João de Assunção, a hypertensive cardiac patient, was heading to the communal bathroom in his neighbourhood. Officers asked him to perform a somersault while pointing their guns at his face. He said he felt tired and ill and could not. An officer fired into the air next to his head, to intimidate him. João fell to the ground. and died later in hospital.
On the evening of 5 June, 15-year-old Altino Holandês Afonso went to see his grandmother and aunt at the canteen they owned. Shortly after he arrived, police began shooting in the streets, possibly to disperse people.
Witnesses told Amnesty International and OMUNGA that an officer chased Altino, who tried to run to his aunt’s home, and shot him in his lower back just outside the door. Witnesses also alleged that the officer who shot Altino was drunk.
The youngest victim in Amnesty International and OMUNGA’s investigation was 14-year-old Mário Palma Romeu, known as Marito, who was shot dead by police on the morning of 13 May. Marito had gone to buy sugar for his mother at the Tombas beach square in Benguela municipality, Benguela province. That morning, young men working on fishing boats on the same beach started a riot, and the police were called to intervene. A police officer shot twice into the air to disperse the young men. The second shot hit Marito’s head and he died instantly.
On 9 May, police officers shot 21-year-old António Vulola, known as Toni Pi, who had been hosting friends to celebrate the birth of his first child.

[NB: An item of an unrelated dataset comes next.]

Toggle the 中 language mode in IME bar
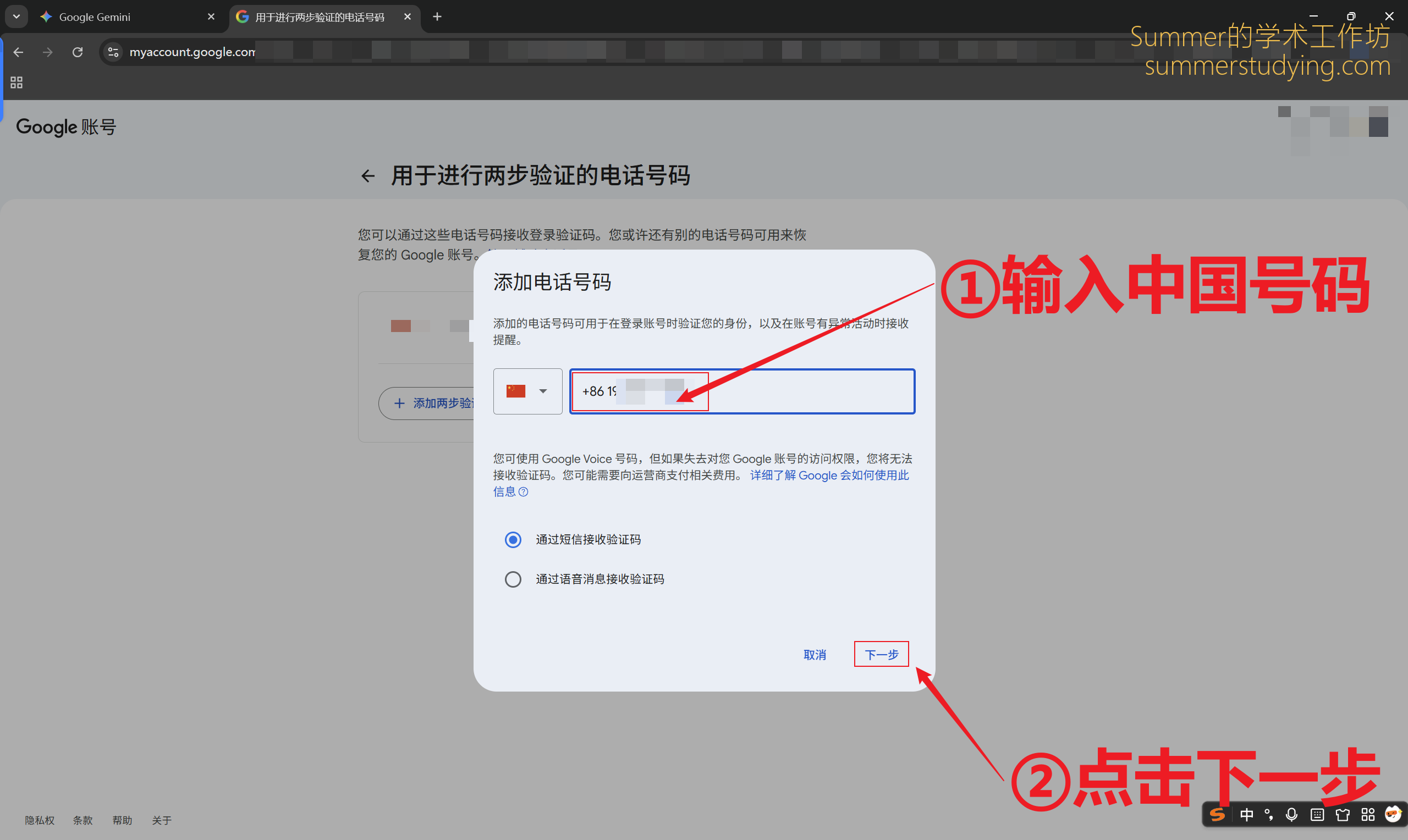Viewport: 1408px width, 840px height. pyautogui.click(x=1247, y=815)
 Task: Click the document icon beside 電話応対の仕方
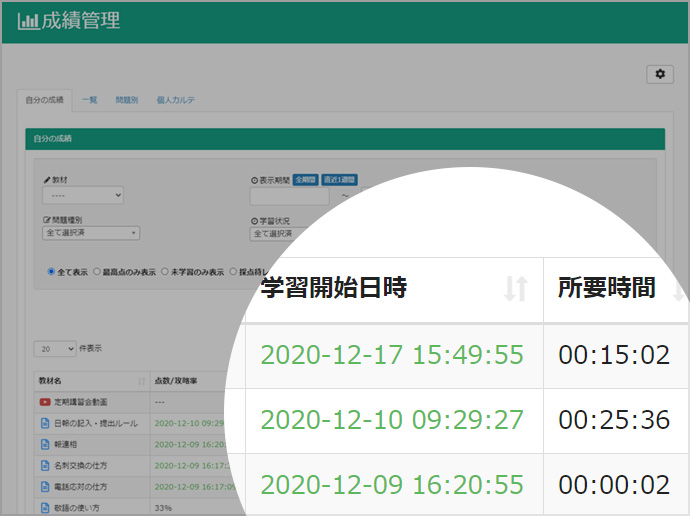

According to witnesses, at around 10PM Toni Pi and his friend André accompanied other friends to the public transportation stop. On their way home they saw five PNA officers beating and dispersing a gathering of young people and started running home as they were not wearing masks. The police officer fired at them and Toni Pi was fatally hit in the head.
Nobody should have to fear for their life, and the Angolan authorities must hold to account anyone who arbitrarily deprives an individual of their rights, including the right to life.
There are ongoing criminal investigations against the state agents suspected to be responsible for the deaths of Mário, Altino, Clinton, Mabiala Kilson, João, António and José Cleide. The association Mãos Livres is providing legal assistance to ensure that the human rights violations and abuses are promptly, thoroughly, independently and impartially investigated, those suspected to be responsible are brought to justice, and that the families receive justice and effective remedies, including adequate compensation.
“Angolan authorities should ensure that the ongoing investigation is swift, independent and impartial. Those suspected to be responsible for human rights violations and abuses must be held to account and families provided justice, truth and reparation.” said João Malavindele.
“Nobody should have to fear for their life, and the Angolan authorities must hold to account anyone who arbitrarily deprives an individual of their rights, including the right to life.”